Invariably Bampton springs surprises in its idyllic garden setting (when it can: the first Oxfordshire performance fell on the day of the July monsoon, when most of the drenched audience never made it through flooded roads. It was given in the adjacent St Mary's, Bampton, devoid of the marooned orchestra, but with Halls bravely sightreading the score, partly by candlelight and mainly thanks to a lamp powered by a running car battery, kindly fixed up by a sympathetic, roll-up-your-sleeved audience member).

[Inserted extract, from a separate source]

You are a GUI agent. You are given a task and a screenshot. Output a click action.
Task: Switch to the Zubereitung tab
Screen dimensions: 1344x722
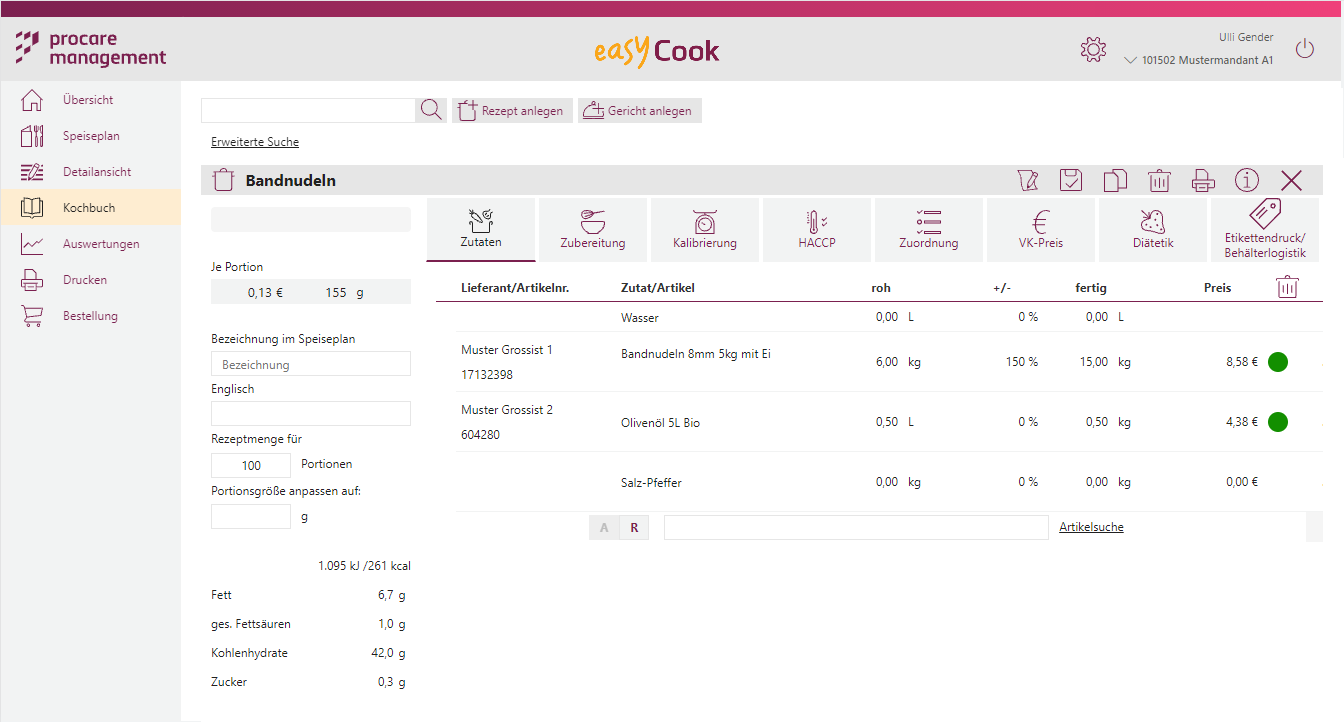pos(592,230)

Joana Seara as Juliet. Photo © 2007 Jeremy Gray
Joana Seara as Juliet. Photo © 2007 Jeremy Gray

This year it was Romeo and Juliet [seen 27 August 2007], better known as an opera by Gounod or Bellini, but in this case by Georg Anton Benda, a Czech (Jirí Antonín Benda, 1722-95), but affiliated -- as one had to be after the Battle of White Mountain (1620), when Bohemia was overrun by the Austrian Empire -- to his Viennese masters and the Austro-German tradition. Two centuries later even Dvorák had to speak German at school, and Czech opera of the 18th century was deep-rooted in the German tradition (think of Mozart's Don Giovanni première at Prague's German Opera house), as was that of the late 19th century, headed by Dvorák, Foerster and Fibich.